Items listed in a dataset:
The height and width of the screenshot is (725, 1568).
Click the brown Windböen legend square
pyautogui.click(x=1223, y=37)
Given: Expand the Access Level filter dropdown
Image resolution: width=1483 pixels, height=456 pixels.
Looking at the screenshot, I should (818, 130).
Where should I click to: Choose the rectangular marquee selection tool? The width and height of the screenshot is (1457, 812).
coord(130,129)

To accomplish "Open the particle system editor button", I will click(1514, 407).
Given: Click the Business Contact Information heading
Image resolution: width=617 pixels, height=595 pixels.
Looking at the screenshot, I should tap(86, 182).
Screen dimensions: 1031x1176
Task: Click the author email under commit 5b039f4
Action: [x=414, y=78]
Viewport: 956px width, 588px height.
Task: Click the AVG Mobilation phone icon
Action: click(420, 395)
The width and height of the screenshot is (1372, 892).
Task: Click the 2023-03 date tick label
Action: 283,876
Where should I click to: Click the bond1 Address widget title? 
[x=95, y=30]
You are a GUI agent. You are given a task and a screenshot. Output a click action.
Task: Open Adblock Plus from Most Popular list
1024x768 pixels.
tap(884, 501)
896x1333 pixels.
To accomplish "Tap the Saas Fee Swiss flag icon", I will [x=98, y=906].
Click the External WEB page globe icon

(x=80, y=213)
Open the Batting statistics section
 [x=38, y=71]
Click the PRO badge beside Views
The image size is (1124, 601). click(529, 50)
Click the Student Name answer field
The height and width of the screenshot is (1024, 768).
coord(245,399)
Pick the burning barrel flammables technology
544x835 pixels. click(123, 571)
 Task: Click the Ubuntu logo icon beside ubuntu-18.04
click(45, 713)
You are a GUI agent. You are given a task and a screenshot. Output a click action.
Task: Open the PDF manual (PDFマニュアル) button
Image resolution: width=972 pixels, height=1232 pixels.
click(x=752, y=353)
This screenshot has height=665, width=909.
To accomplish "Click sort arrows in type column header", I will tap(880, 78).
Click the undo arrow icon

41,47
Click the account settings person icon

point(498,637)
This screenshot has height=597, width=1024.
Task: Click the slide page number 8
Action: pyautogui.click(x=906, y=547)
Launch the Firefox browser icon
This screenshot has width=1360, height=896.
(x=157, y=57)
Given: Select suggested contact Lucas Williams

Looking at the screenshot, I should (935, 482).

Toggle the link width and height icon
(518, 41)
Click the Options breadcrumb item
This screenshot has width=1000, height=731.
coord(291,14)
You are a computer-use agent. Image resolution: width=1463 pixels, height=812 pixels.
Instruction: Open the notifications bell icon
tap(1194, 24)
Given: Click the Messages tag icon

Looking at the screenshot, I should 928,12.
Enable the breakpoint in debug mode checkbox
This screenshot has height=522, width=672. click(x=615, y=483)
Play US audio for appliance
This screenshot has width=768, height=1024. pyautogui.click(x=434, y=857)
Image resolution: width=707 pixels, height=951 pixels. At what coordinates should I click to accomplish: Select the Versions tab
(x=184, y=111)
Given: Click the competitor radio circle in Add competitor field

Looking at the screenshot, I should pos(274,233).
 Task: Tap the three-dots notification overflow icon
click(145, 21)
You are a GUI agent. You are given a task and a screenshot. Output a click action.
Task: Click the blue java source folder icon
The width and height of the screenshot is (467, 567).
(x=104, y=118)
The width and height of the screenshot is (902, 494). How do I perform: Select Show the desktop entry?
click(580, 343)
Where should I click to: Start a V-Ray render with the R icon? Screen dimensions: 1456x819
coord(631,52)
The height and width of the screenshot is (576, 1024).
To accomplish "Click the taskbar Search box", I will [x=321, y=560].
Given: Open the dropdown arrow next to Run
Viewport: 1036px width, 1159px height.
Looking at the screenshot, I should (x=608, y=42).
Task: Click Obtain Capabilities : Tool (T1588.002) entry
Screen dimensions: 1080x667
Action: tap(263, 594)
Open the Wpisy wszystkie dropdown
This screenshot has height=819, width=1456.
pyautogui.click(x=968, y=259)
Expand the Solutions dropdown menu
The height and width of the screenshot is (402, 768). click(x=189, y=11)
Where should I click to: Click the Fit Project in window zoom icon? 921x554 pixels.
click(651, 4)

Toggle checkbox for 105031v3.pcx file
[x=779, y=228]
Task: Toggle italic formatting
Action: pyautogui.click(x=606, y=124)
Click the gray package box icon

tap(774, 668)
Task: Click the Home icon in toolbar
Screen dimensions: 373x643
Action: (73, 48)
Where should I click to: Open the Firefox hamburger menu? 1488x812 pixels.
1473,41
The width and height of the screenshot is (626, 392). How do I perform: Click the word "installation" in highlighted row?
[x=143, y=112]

WRITTEN PROBLEM: Show every line of the records that contains the word "perform", matching case exactly.

FINAL RESULT:
The width and height of the screenshot is (902, 494). How do I perform: Select Show the desktop entry?
The width and height of the screenshot is (626, 392). How do I perform: Click the word "installation" in highlighted row?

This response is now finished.